31. Target Railway 2d
Next to the ‘higher’ section of the target railway another “dug out” area can be located. Could this have been a small building / construction ? It is located at SX59996 90437
32. Target Railway 2e
A turf and stone bank running east to west. The bank is 1.2m wide and 0.6m high doesn’t appear to have an obvious function but most likely military in origin. It runs approx perpendicular to the ‘higher’ section of the target railway.
33. Target Railway 2f
The stone and turf back at SX60014 90406 cuts the terraced platform of the ‘higher’ section of the target railway.
34. Target Railway 2g
The southern end of the ‘higher’ section of the target railway peters out on stony ground at approx. SX60033 90373
35. Redoubt Target Butt 1a
An earthwork component of a former infantry redoubt which has been reused as an artillery target butt can be found up the gentle slope from the ‘higher’ branch of the target railway en-route to the northern outcrops of East Mill Tor. Near the east end of the earthwork is a square ‘cut out’ at SX59890 90495
36. Redoubt Target Butt 1b
The west end of the redoubt / target butt is located at SX59846 90483
37. Redoubt Target Butt 1c
The Royal Commission for the Historical Monuments of England entry in the Historic Environment Record describe the redoubt / target butt as “….comprising a crescentic turf and stone bank 7.5m wide and a maximum of 1.1m high with a length between the ‘horns’ of 35m”.
38. North slopes EMT
Climbing the slope towards East Mill Tor northern outcrop more stone and earth banks can be found. The one in the picture was recorded at SX59894 90440
39. Shell Hole
The northern hillside of East Mill Tor is stony and littered with small shell holes.

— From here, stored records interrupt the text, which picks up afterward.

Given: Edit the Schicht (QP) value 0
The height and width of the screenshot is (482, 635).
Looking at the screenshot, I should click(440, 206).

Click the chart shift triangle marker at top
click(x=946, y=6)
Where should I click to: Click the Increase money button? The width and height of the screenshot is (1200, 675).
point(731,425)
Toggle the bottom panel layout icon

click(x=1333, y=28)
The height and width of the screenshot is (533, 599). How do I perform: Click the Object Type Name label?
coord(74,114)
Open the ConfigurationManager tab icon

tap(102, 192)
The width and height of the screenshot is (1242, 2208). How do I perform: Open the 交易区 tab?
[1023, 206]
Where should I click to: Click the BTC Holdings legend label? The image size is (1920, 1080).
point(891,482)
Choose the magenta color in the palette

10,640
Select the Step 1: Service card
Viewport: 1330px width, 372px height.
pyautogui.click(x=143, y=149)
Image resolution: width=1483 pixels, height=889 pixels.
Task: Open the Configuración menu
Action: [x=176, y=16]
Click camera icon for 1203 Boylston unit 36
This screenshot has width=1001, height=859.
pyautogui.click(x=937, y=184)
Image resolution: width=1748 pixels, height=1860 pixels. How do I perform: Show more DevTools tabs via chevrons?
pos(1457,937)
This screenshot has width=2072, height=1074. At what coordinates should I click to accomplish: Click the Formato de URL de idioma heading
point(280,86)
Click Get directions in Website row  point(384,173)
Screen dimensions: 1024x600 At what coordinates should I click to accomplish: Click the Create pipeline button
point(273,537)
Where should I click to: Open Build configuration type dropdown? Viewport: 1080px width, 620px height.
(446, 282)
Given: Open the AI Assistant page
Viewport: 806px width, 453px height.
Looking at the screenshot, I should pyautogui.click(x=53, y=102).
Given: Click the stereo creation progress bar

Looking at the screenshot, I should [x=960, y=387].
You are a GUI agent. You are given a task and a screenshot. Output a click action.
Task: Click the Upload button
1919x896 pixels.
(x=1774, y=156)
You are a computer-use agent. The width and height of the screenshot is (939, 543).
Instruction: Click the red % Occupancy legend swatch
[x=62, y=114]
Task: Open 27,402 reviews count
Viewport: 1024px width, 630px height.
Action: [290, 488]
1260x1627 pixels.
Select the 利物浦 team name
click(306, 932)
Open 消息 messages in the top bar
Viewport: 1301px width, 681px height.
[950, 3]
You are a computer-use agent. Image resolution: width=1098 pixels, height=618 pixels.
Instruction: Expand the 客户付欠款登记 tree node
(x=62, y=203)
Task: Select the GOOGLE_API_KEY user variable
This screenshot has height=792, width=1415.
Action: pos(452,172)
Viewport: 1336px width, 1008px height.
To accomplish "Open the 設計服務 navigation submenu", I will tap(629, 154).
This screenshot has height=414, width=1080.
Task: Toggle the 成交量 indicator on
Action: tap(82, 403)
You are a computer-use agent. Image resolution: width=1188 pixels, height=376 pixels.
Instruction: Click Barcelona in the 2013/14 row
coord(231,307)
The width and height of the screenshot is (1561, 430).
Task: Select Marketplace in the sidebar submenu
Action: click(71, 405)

40. East Mill Tor northern outcrops
East Mill Tor northern outcrops
41. East Mill Tor top
Highest point of East Mill Tor.
42. OP10N a
Under the southern lip of the highest point of East Mill Tor was the location of the only two levelled Observation Post. It was numbered OP10N with the N meaning north. A drystone granite revetment 5.5m long and a up to 1.5m high on the south side of an enhanced natural mound provided the access point to the former OP. This can be seen behind the telephone point in the photograph.
43. OP10N b
The OP was made entirely out of reinforced concrete. The top story had slits in it to afford views to the east, west and south. The OP was demolished around 1992. A remaining wall collapsed and had to be rebuilt in 1994, which is what is seen today. (Source: Dartmoor Observation Posts by John Deakins)
44. OP10N c
Overlay combination of the original OP10N with the view from 2022.
46. OP10N e
The rebuilt wall covering the original OP at SX59933 89863
47. OP10N f
View from OP10N looking west down the line of the original access trench.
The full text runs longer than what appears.